Introduction

Surgical developments have led to faster recovery with a shorter hospital stay, enhanced thoracic stability, reduced pain, and superior cosmetic results. Consequently, the use of a minimally invasive approach through an upper mini-sternotomy for isolated aortic valve surgery or combined aortic root and ascending aorta surgery is finding wide consensus and spreading further among cardiac surgery centers worldwide [1,2,3,4]. However, ascending aorta surgery with or without combined aortic arch surgery, especially total arch surgery, is not yet widely performed through a minimally invasive surgical incision. A full median sternotomy remains the standard approach for complex aortic surgery to ensure adequate exposure and safety [5]. However, some experts attempt to perform minimally invasive procedures in aortic arch surgery [6, 7]. The present study was performed to demonstrate that complex aortic surgery including total arch surgery and aortic root repair via a partial upper sternotomy is viable, safe, and equivalent to the standard procedure in terms of both safety and the risk of major adverse cardiac and cerebrovascular events.

# Available data
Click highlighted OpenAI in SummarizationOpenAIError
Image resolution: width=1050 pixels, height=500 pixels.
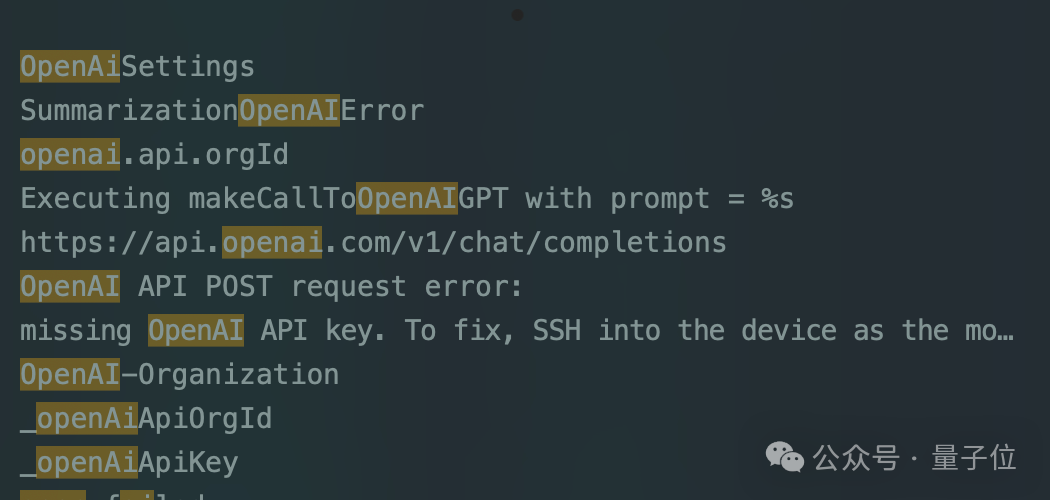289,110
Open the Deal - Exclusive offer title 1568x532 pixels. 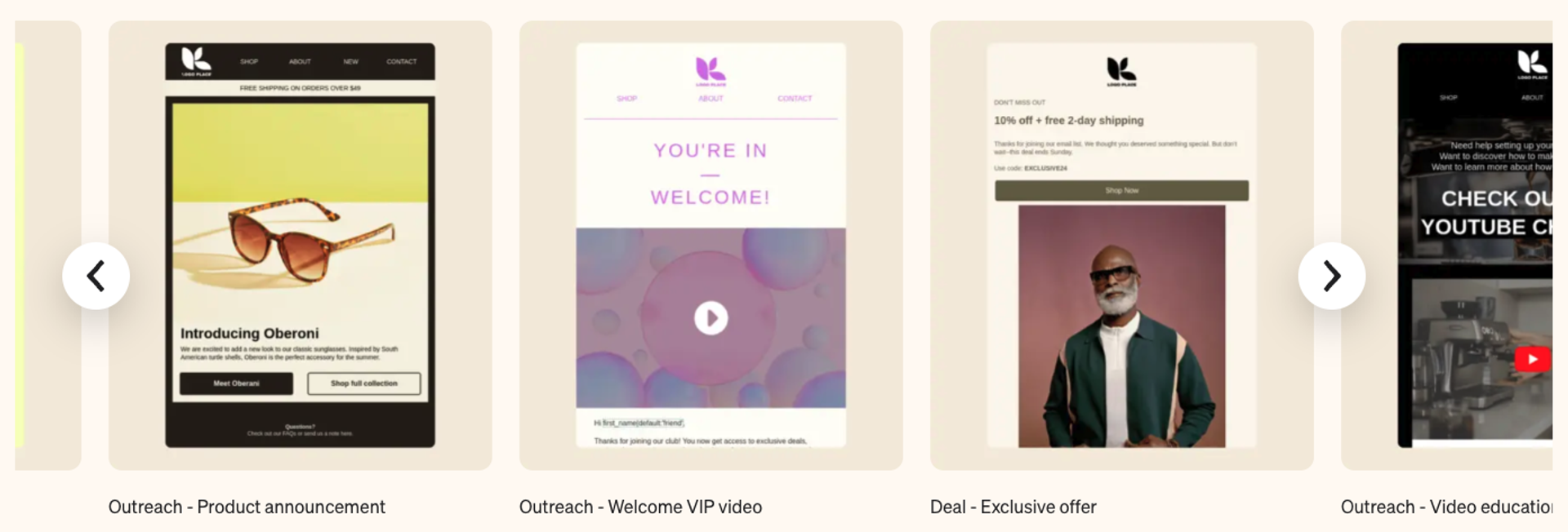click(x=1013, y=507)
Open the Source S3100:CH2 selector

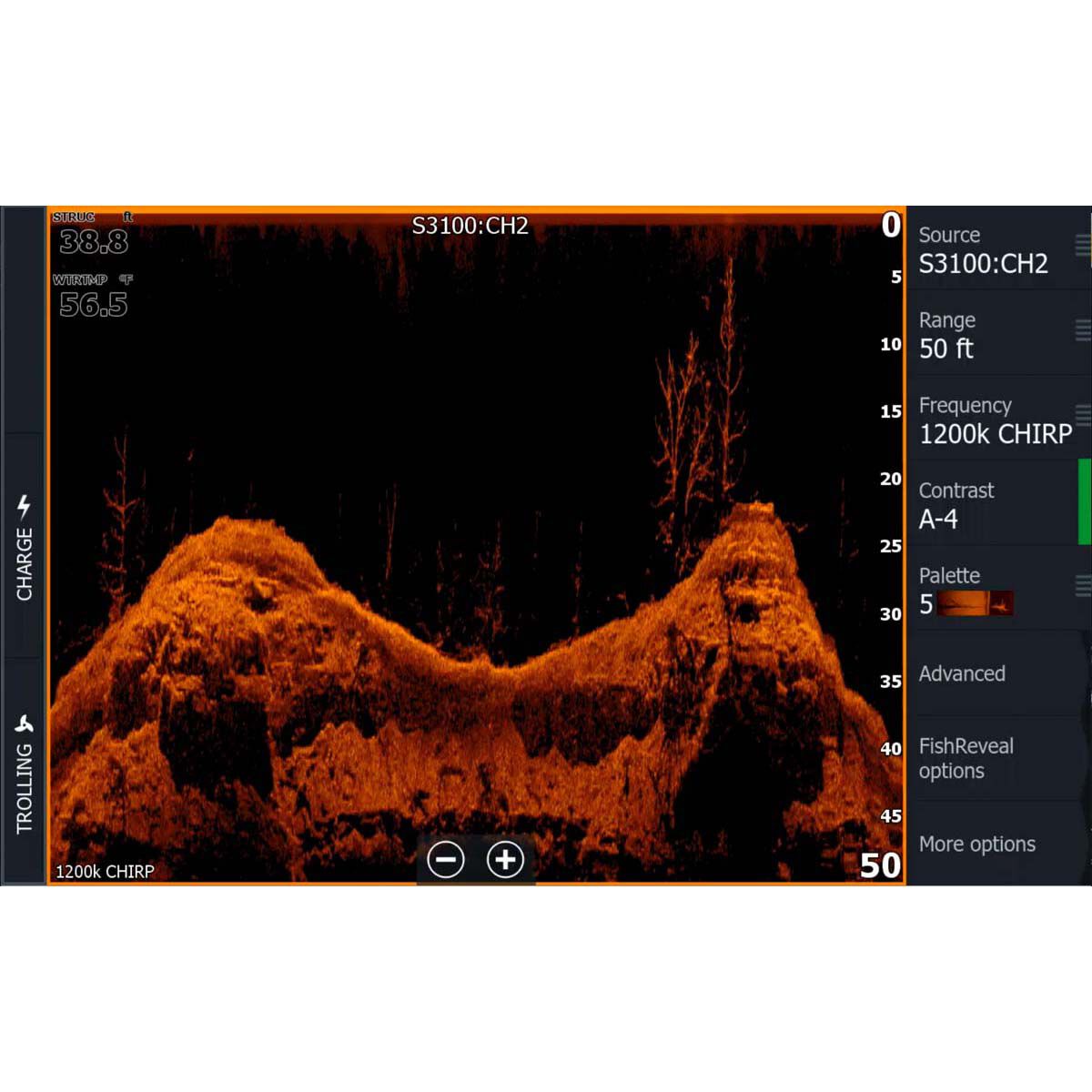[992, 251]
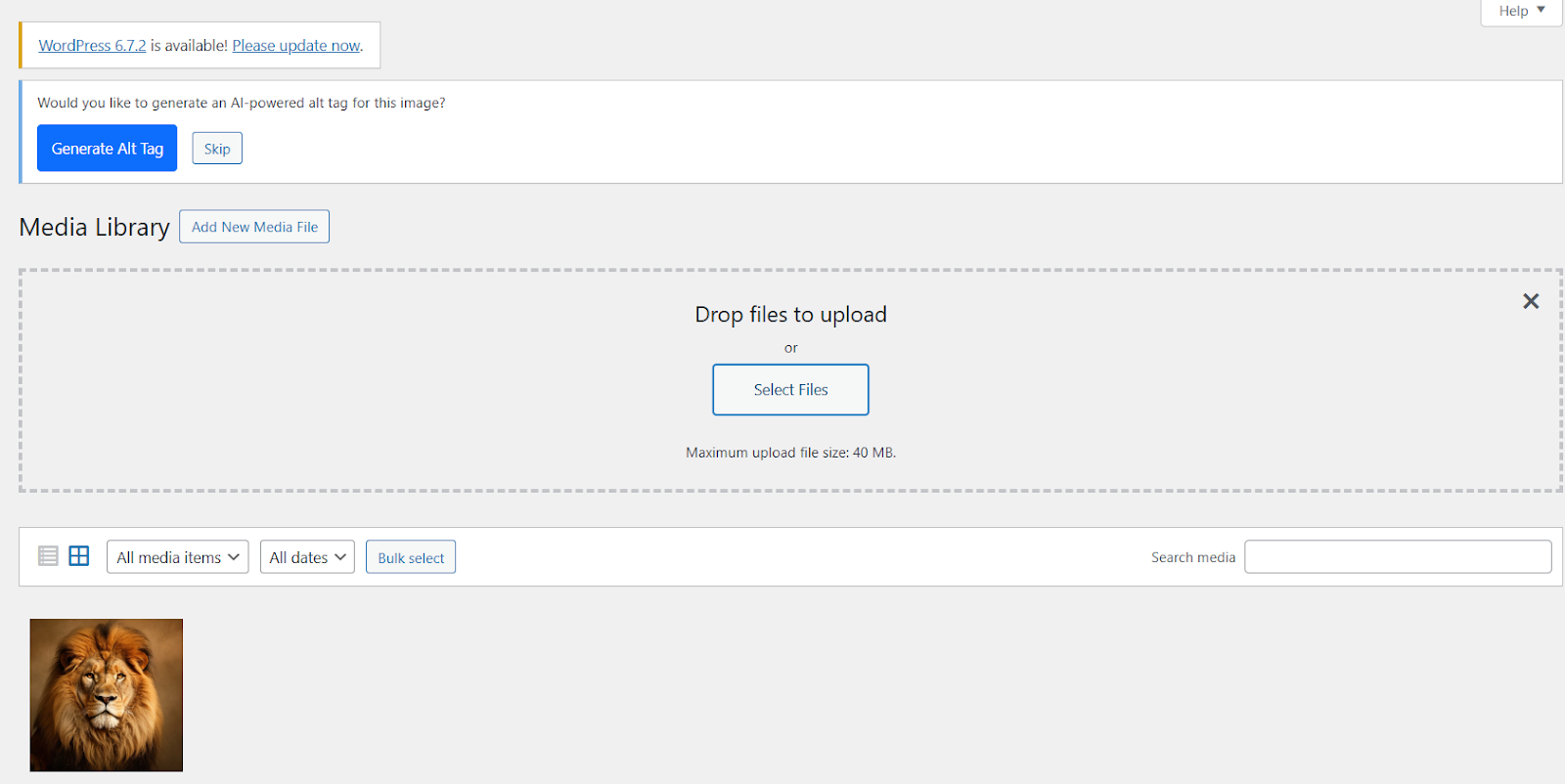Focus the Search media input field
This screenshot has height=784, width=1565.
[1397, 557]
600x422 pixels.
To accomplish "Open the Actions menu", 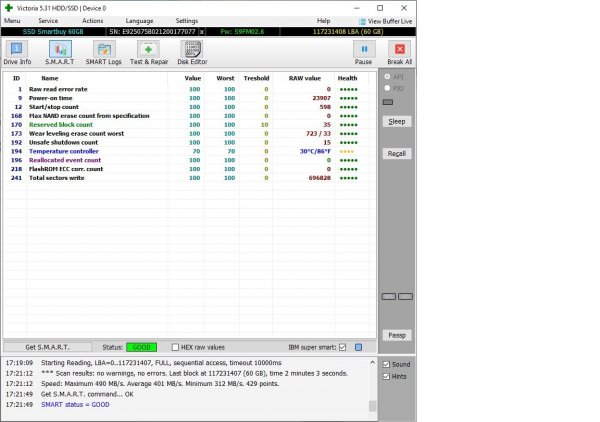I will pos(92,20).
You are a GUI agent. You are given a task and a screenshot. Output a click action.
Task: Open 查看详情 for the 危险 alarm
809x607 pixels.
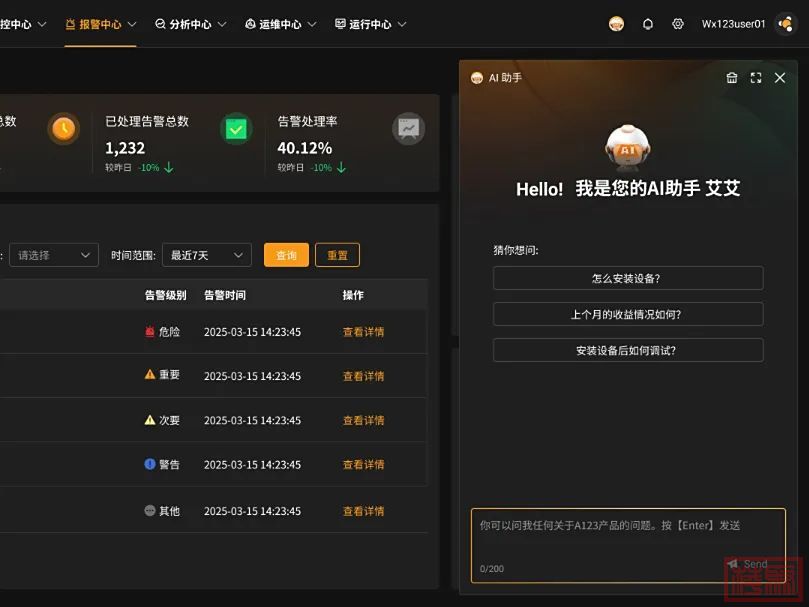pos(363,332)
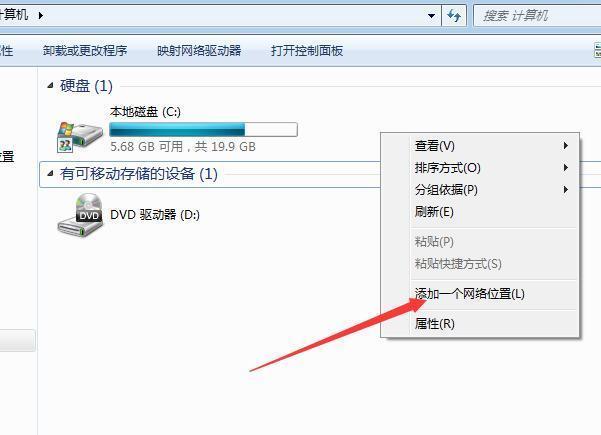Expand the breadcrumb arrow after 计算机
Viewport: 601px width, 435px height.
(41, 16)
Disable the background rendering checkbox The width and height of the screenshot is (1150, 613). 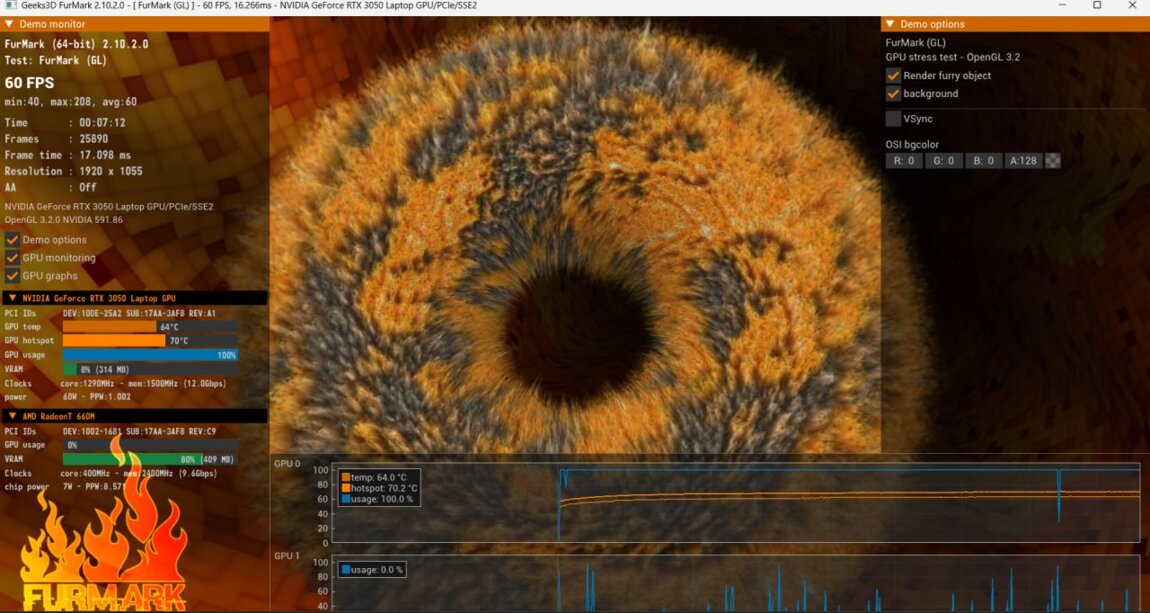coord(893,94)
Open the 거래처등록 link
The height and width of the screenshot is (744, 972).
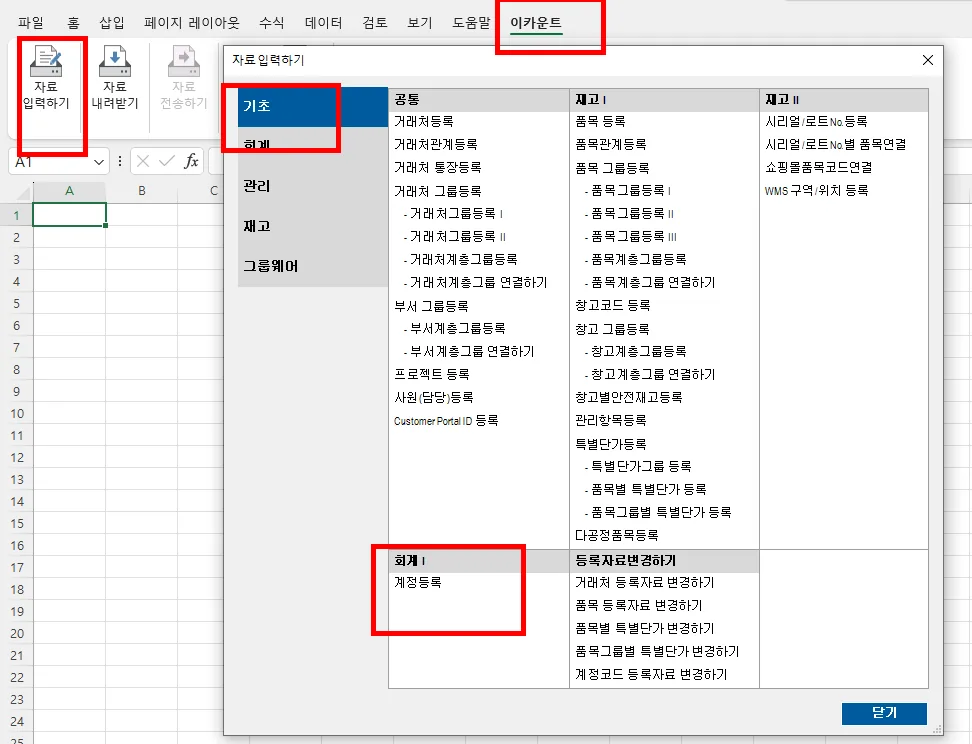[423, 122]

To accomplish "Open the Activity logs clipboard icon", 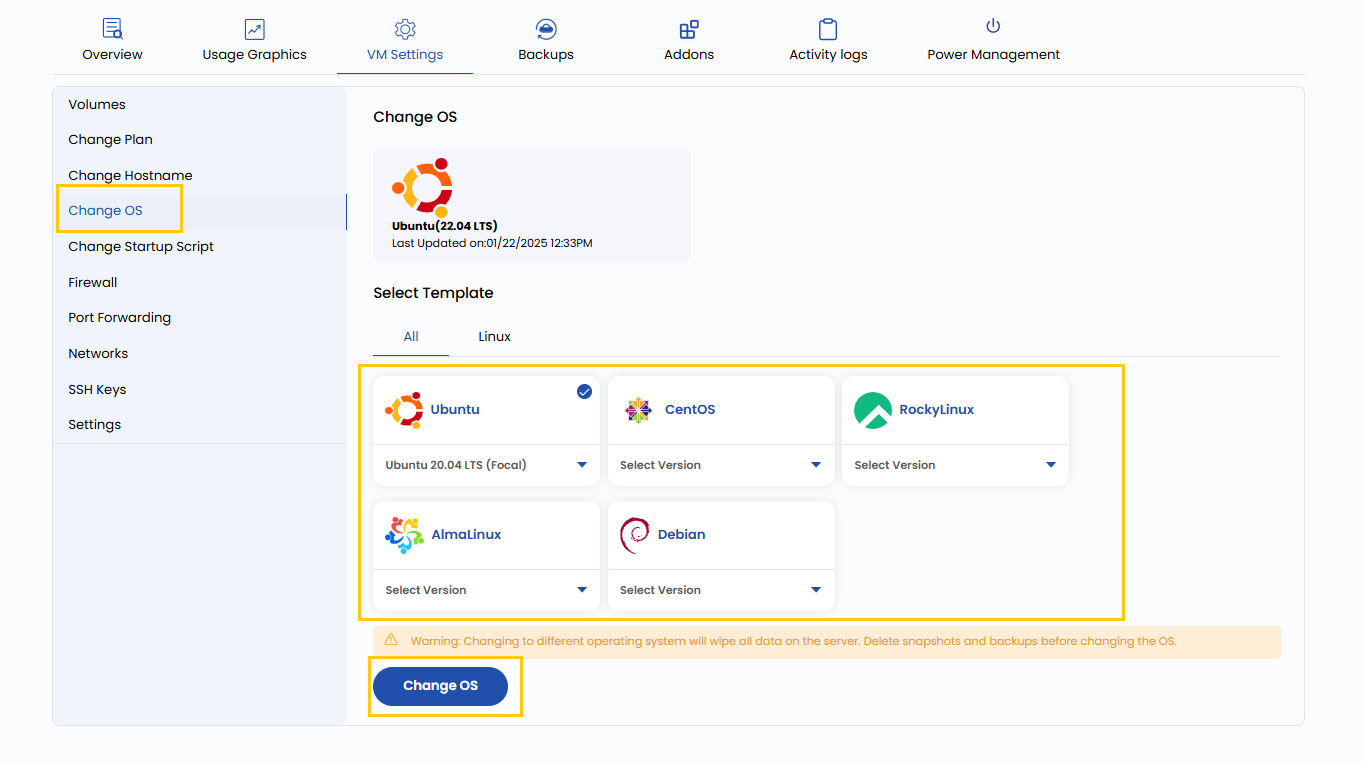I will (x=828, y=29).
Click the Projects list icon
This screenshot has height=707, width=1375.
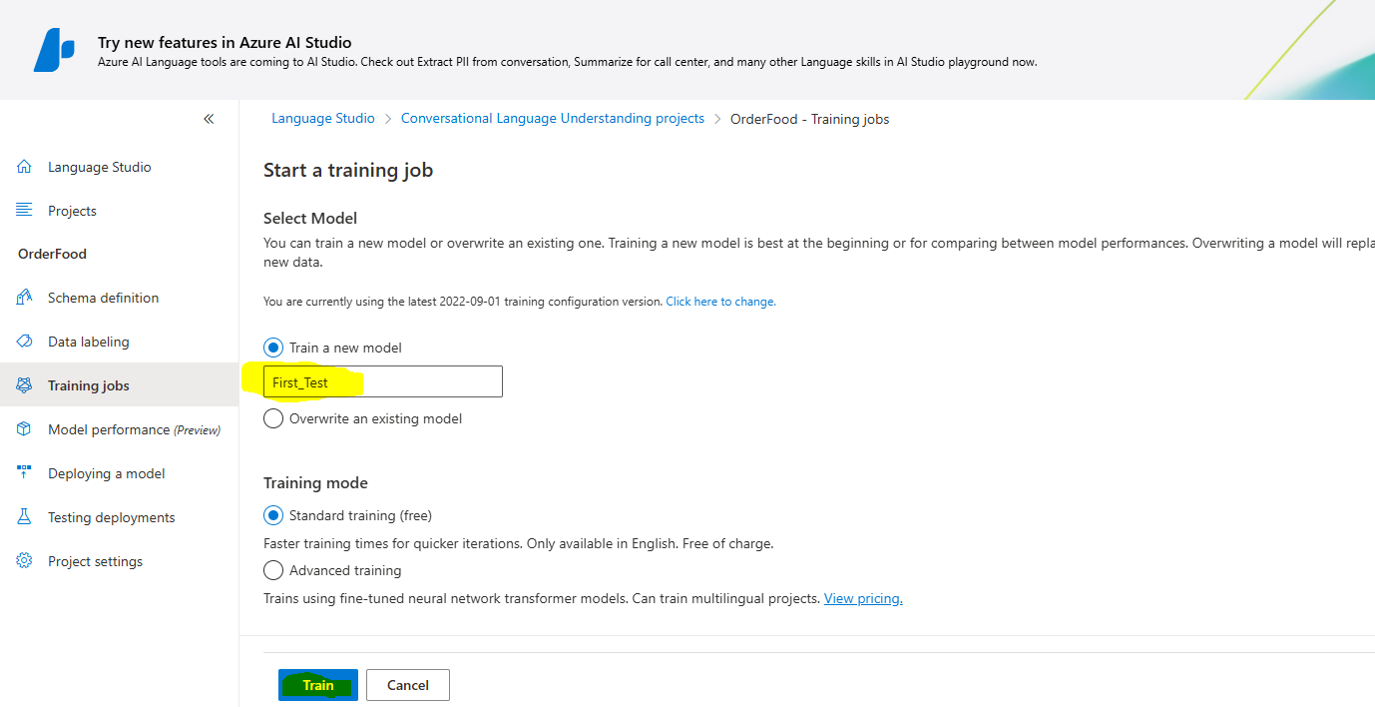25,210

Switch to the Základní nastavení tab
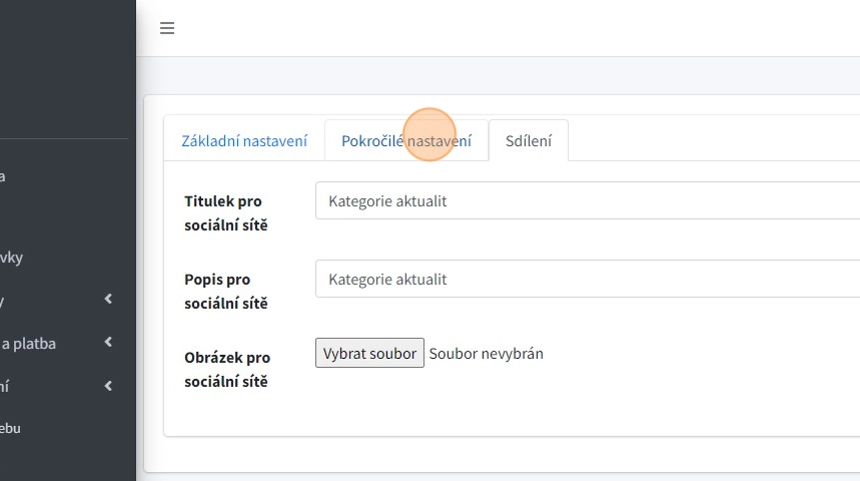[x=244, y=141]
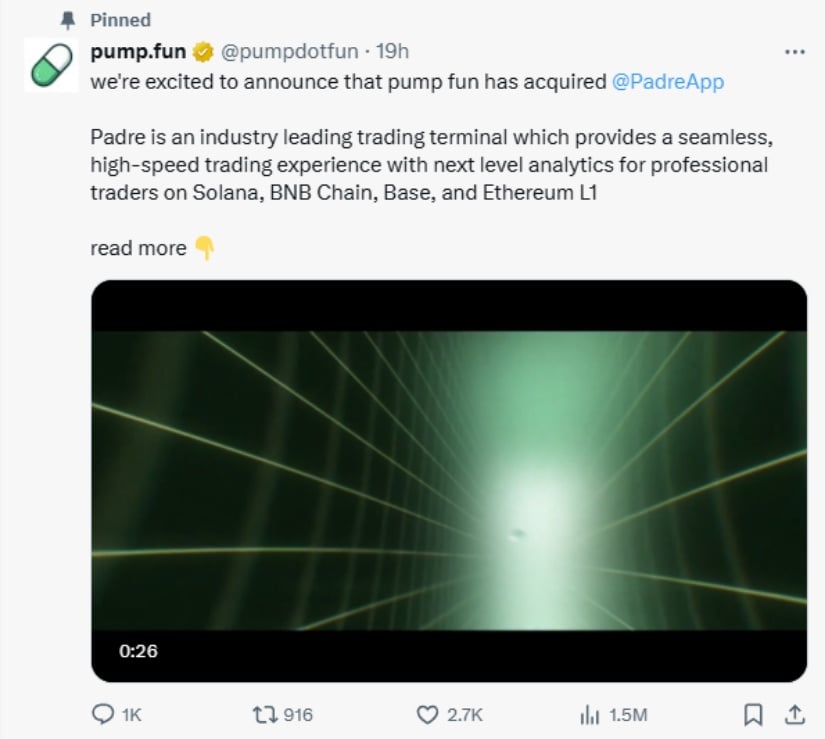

# Using the information
**a.** List every benefit of surgical developments that the introduction on minimally invasive aortic surgery names.
**b.** According to the introduction on minimally invasive aortic surgery, why does a full median sternotomy remain the standard approach for complex aortic surgery?

# Solution set
**a.**
Faster recovery with a shorter hospital stay
Enhanced thoracic stability
Reduced pain
Superior cosmetic results

**b.** A full median sternotomy remains the standard approach for complex aortic surgery because it ensures adequate exposure and safety.